For this exercise, please find the lines in the entries that include the word "agent" and copy them.
=== EXTRACTED DATA ===
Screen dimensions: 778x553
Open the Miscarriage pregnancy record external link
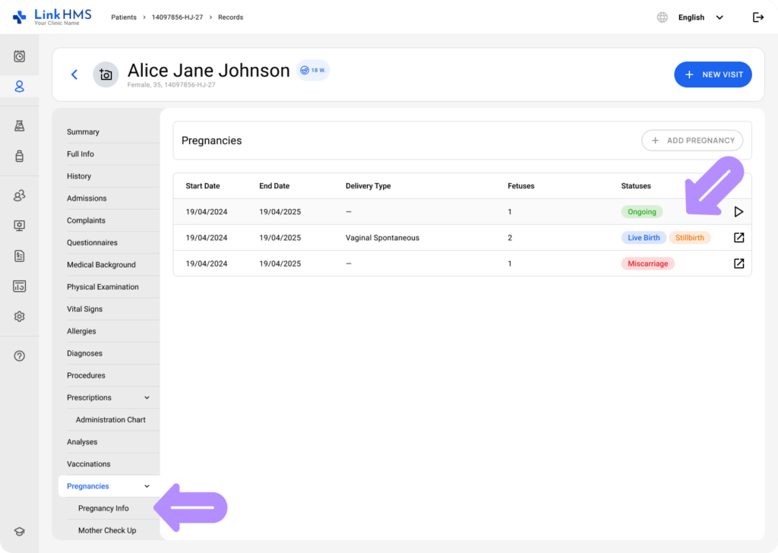[x=738, y=264]
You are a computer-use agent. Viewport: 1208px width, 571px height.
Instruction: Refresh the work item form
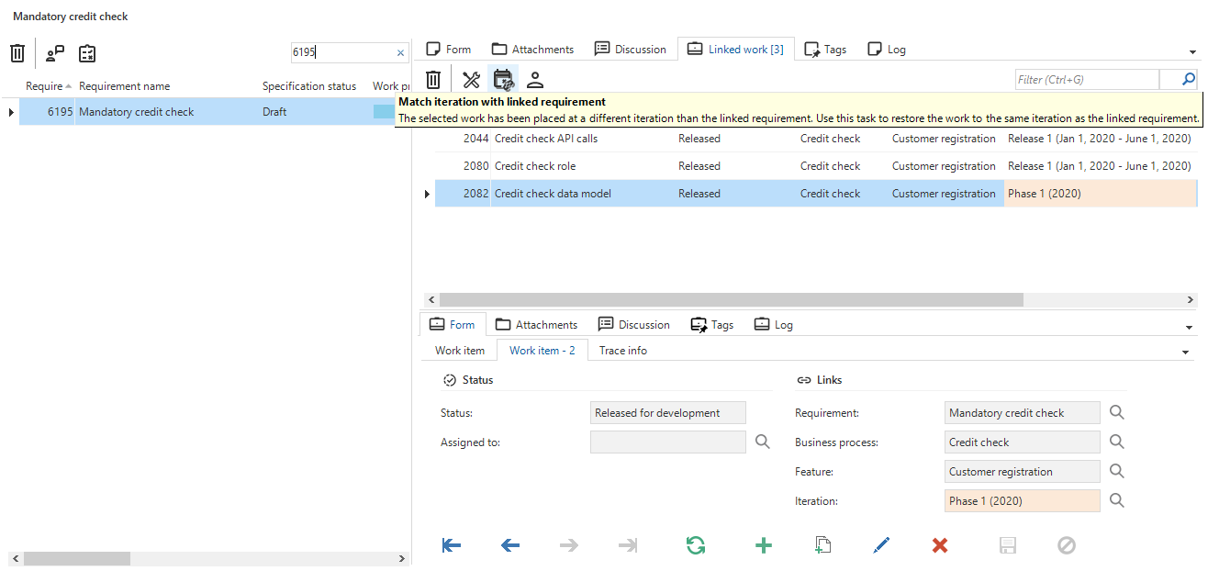coord(696,545)
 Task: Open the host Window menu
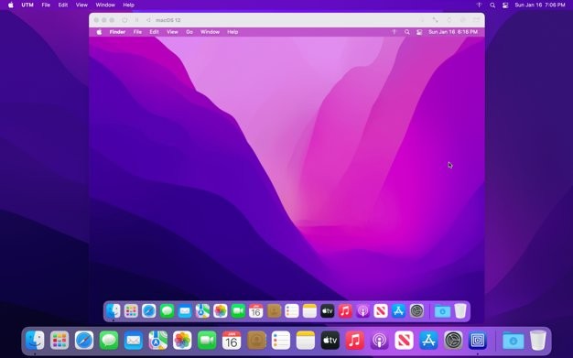pos(105,5)
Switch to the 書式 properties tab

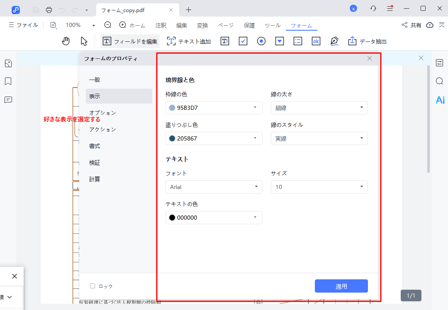coord(94,145)
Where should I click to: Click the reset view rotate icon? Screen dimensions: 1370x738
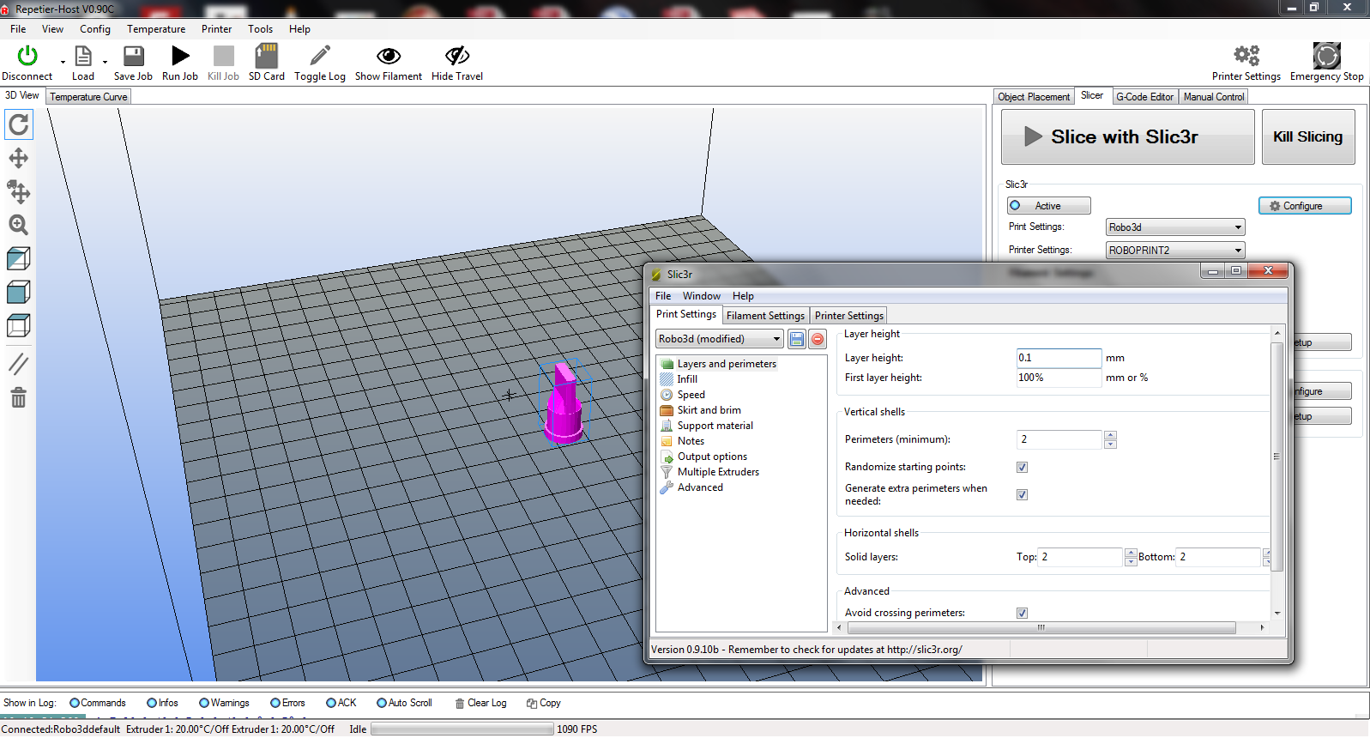tap(19, 125)
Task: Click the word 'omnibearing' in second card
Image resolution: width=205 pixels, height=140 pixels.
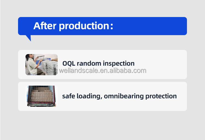Action: click(124, 96)
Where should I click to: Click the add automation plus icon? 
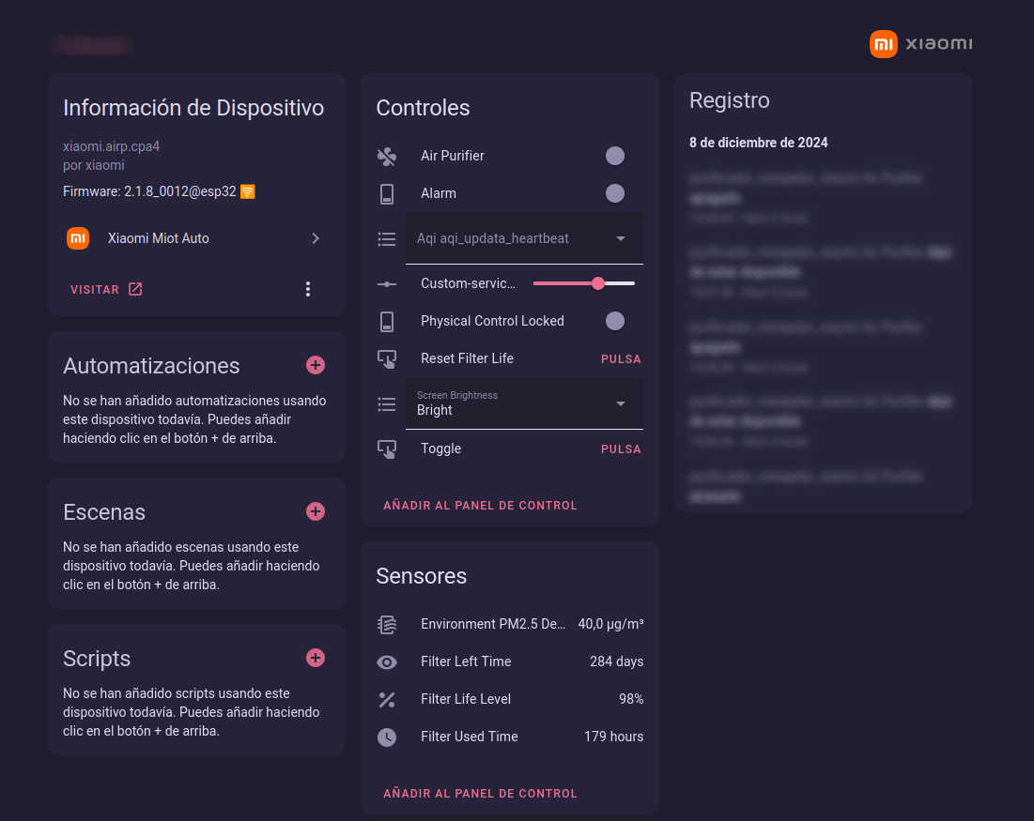[316, 365]
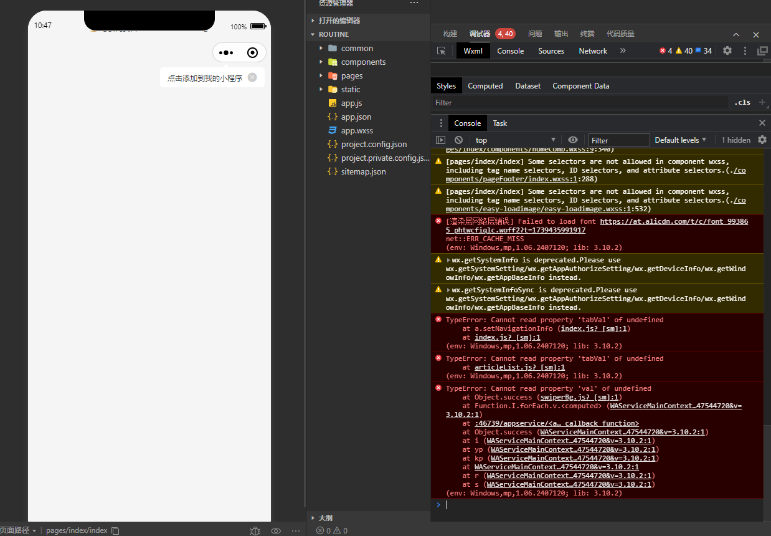Open the top context selector dropdown
This screenshot has height=536, width=771.
coord(514,140)
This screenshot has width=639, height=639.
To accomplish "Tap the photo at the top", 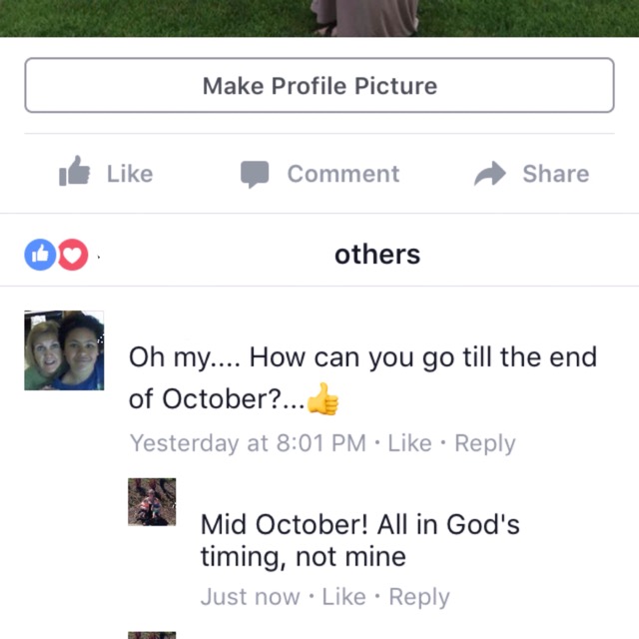I will coord(320,18).
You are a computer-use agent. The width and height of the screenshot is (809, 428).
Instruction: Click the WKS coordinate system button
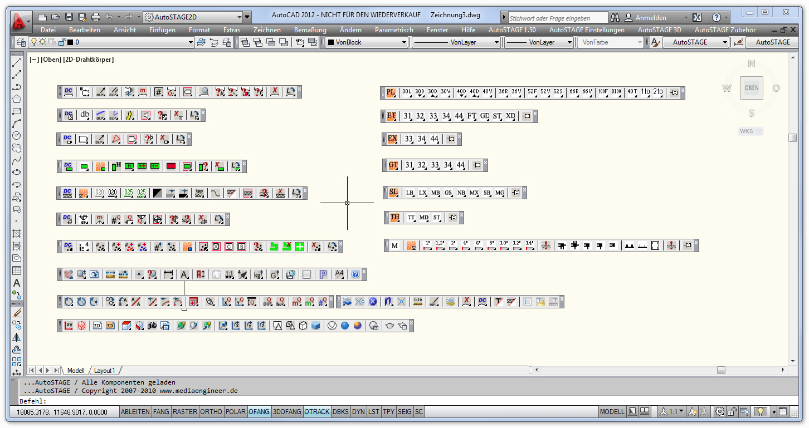pyautogui.click(x=750, y=131)
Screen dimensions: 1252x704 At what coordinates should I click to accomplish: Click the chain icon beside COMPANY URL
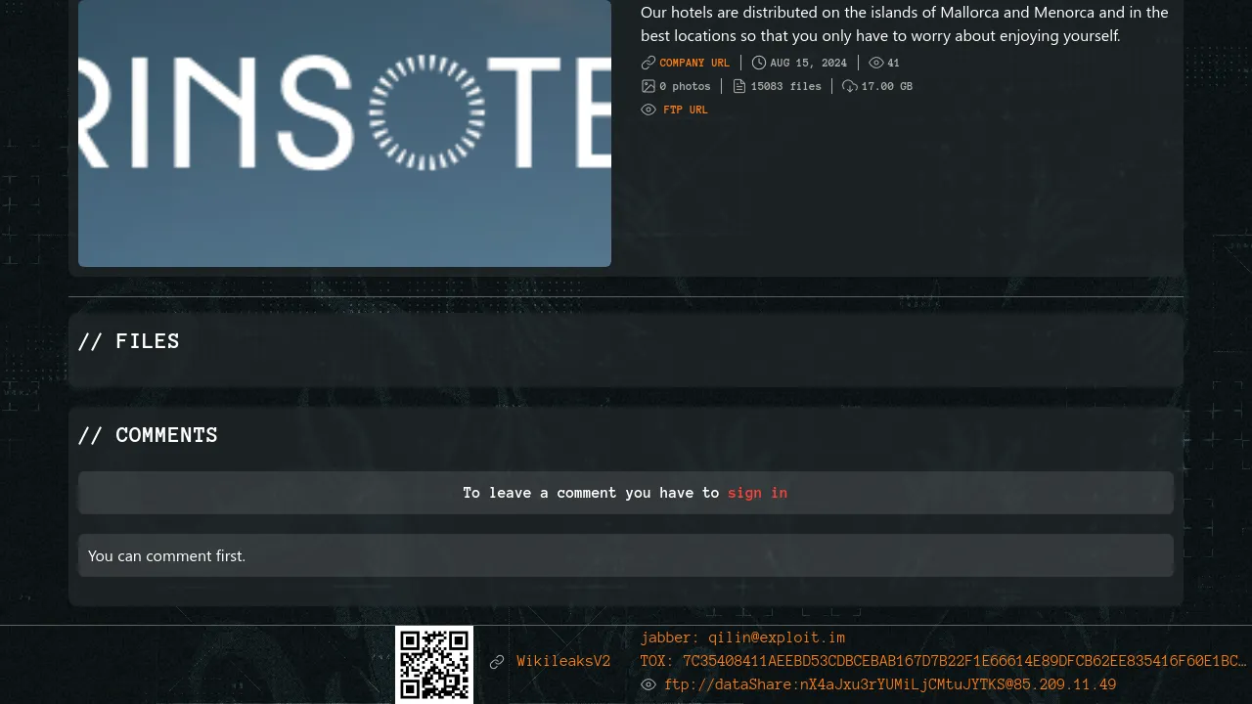648,63
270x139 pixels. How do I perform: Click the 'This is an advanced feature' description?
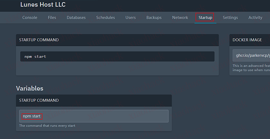[x=251, y=66]
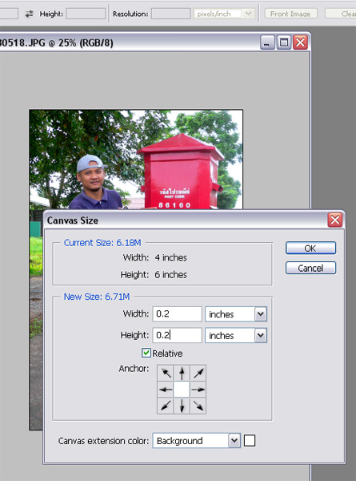Set anchor to top-left arrow
Viewport: 356px width, 481px height.
coord(166,374)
===
## ANSWER SPACE:
You are a computer-use agent. Viewport: 1208px width, 571px height.
You are a computer-use agent. The width and height of the screenshot is (809, 428).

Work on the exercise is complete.